● **Aim of the task**
Please copy all of the following items word for word.

[Element lookup records]
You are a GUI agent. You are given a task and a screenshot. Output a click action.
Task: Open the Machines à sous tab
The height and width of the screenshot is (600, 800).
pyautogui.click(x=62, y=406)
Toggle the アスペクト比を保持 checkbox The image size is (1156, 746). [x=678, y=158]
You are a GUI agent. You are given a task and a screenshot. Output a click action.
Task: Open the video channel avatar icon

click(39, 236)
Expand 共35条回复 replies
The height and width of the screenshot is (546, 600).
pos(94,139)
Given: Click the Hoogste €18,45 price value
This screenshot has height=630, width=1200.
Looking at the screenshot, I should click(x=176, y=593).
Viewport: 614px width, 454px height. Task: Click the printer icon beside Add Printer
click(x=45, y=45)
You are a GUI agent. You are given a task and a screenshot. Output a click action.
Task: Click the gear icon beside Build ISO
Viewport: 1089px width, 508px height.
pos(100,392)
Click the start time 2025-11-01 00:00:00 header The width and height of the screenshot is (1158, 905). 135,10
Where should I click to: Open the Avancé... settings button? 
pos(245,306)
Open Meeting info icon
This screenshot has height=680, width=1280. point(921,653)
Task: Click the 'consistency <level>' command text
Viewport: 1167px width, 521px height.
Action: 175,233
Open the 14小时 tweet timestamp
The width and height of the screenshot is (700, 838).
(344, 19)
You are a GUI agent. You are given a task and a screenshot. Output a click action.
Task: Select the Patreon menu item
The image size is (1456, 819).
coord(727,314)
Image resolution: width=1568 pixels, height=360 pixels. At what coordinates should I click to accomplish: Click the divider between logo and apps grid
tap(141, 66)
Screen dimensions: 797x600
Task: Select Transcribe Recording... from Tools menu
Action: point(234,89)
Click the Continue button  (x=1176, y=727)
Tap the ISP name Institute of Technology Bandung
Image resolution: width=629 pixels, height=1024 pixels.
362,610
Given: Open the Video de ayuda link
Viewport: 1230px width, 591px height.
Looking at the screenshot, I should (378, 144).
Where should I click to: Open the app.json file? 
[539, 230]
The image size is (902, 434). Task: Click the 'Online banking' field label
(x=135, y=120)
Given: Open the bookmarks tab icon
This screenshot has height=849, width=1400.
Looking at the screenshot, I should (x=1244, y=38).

● **Complete answer**
You are a GUI agent. You are given a task and a screenshot. Output a click action.
Task: Open the Machines à sous tab
The height and width of the screenshot is (600, 800).
pyautogui.click(x=62, y=406)
Toggle the アスペクト比を保持 checkbox The image size is (1156, 746). [x=678, y=158]
You are a GUI agent. You are given a task and a screenshot. Output a click action.
Task: Open the video channel avatar icon

click(39, 236)
Expand 共35条回复 replies
The height and width of the screenshot is (546, 600).
pos(94,139)
Given: Click the Hoogste €18,45 price value
This screenshot has height=630, width=1200.
Looking at the screenshot, I should click(x=176, y=593).
Viewport: 614px width, 454px height. Task: Click the printer icon beside Add Printer
click(x=45, y=45)
You are a GUI agent. You are given a task and a screenshot. Output a click action.
Task: Click the gear icon beside Build ISO
Viewport: 1089px width, 508px height.
pos(100,392)
Click the start time 2025-11-01 00:00:00 header The width and height of the screenshot is (1158, 905). 135,10
Where should I click to: Open the Avancé... settings button? 
pos(245,306)
Open Meeting info icon
This screenshot has height=680, width=1280. point(921,653)
Task: Click the 'consistency <level>' command text
Viewport: 1167px width, 521px height.
Action: 175,233
Open the 14小时 tweet timestamp
The width and height of the screenshot is (700, 838).
(344, 19)
You are a GUI agent. You are given a task and a screenshot. Output a click action.
Task: Select the Patreon menu item
The image size is (1456, 819).
coord(727,314)
Image resolution: width=1568 pixels, height=360 pixels. At what coordinates should I click to accomplish: Click the divider between logo and apps grid
tap(141, 66)
Screen dimensions: 797x600
Task: Select Transcribe Recording... from Tools menu
Action: point(234,89)
Click the Continue button  (x=1176, y=727)
Tap the ISP name Institute of Technology Bandung
Image resolution: width=629 pixels, height=1024 pixels.
362,610
Given: Open the Video de ayuda link
Viewport: 1230px width, 591px height.
Looking at the screenshot, I should (378, 144).
Where should I click to: Open the app.json file? 
[539, 230]
The image size is (902, 434). Task: Click the 'Online banking' field label
(x=135, y=120)
Given: Open the bookmarks tab icon
This screenshot has height=849, width=1400.
Looking at the screenshot, I should (x=1244, y=38).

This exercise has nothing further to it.